About this task – Go through the entries below and copy each line that holds the word "Expand".

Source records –
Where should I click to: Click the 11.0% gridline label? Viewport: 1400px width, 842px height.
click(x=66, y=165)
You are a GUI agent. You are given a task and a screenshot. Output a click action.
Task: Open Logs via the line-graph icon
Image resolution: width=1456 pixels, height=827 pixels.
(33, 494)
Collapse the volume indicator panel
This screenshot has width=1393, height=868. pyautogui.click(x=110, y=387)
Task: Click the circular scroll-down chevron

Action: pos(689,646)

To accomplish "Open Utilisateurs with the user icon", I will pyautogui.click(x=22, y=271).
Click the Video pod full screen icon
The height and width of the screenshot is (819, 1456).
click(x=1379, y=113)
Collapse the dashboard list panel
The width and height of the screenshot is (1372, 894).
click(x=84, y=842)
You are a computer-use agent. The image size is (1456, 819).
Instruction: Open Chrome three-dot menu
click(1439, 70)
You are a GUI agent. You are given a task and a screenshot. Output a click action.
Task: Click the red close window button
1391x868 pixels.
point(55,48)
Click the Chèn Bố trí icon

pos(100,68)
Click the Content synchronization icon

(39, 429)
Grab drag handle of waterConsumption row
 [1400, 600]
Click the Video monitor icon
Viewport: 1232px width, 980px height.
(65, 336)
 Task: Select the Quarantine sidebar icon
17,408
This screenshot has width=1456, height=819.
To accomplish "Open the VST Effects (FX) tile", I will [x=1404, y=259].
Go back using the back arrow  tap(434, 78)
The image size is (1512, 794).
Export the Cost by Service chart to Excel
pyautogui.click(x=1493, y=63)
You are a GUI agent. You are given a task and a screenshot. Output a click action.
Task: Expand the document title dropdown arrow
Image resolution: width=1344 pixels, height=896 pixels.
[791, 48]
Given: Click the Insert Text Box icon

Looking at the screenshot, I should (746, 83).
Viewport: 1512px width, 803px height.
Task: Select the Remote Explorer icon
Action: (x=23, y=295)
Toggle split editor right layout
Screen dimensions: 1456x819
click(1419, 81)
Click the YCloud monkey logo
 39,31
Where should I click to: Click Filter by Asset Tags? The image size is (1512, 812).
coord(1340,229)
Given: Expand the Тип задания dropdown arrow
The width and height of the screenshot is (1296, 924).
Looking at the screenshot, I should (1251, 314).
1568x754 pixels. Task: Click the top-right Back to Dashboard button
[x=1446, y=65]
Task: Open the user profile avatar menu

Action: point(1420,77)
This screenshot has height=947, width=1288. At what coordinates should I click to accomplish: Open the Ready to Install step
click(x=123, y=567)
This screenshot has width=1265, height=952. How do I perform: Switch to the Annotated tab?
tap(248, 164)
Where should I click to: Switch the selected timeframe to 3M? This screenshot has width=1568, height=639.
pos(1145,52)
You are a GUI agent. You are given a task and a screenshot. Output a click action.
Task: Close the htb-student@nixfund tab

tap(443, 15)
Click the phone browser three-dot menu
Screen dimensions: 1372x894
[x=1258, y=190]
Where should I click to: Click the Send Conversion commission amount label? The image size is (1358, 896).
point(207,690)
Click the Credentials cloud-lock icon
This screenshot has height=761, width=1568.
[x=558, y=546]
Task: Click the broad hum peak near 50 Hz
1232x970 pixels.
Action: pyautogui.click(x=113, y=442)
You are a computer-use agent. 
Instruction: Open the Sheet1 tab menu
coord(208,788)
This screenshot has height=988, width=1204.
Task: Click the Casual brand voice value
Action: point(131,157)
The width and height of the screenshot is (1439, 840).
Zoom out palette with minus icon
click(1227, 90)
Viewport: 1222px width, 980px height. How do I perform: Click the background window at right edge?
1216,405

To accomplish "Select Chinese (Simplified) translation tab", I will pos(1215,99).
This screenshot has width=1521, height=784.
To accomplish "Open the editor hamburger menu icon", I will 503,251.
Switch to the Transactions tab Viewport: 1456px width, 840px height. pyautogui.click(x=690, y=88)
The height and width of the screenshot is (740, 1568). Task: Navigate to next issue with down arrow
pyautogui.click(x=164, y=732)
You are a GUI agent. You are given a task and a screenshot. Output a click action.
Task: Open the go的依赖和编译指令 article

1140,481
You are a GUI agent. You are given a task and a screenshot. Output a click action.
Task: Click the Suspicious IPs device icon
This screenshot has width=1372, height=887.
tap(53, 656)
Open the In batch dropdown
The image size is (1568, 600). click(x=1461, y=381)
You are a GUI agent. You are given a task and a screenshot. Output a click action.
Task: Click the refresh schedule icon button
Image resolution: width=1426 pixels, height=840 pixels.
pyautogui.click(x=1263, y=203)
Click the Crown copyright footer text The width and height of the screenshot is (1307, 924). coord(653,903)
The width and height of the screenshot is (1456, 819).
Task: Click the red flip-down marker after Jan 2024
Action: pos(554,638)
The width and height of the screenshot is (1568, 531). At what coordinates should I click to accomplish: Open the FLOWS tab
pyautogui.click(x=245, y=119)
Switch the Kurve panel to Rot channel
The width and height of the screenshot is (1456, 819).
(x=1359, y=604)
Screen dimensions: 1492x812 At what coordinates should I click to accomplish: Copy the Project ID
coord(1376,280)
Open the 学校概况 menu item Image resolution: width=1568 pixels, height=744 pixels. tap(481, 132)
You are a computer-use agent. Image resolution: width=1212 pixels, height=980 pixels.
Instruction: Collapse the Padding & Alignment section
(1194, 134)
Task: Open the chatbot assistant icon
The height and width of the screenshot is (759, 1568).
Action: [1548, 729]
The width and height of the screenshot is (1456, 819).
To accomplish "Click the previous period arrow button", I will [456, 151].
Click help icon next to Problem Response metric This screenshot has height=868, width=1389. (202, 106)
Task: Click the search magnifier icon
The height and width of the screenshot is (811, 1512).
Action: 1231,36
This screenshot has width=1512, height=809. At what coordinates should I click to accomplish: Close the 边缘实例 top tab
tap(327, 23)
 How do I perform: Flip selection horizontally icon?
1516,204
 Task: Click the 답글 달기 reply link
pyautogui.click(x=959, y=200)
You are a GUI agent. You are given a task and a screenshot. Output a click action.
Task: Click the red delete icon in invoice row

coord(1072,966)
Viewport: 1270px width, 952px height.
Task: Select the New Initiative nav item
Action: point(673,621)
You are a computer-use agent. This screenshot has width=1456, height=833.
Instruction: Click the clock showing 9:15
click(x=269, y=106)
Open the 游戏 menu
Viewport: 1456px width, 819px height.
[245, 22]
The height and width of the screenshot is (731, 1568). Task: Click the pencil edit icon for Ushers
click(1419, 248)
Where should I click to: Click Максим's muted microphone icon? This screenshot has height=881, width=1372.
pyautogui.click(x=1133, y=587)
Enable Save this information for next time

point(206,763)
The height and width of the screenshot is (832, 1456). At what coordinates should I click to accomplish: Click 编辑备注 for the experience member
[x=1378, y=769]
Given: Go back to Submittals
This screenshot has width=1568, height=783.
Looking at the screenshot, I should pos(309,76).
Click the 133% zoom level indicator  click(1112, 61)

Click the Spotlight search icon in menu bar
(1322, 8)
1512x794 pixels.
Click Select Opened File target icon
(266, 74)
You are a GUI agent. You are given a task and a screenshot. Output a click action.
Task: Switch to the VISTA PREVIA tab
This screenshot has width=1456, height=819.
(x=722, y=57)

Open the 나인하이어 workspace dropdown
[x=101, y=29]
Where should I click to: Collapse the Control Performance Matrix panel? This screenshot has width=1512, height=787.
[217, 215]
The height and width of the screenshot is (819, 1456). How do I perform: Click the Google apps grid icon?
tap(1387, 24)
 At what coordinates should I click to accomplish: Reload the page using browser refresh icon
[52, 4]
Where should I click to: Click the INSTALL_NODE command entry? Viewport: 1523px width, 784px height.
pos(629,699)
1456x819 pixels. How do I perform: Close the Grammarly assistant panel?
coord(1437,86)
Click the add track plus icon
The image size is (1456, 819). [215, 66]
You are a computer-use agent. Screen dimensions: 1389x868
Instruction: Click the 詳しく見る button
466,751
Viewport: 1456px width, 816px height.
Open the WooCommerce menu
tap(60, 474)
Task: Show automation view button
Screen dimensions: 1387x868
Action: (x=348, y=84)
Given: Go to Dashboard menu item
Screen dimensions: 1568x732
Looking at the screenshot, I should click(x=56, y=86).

Worked solution –
Task: Expand the document title dropdown arrow
Given: Expand the Тип задания dropdown arrow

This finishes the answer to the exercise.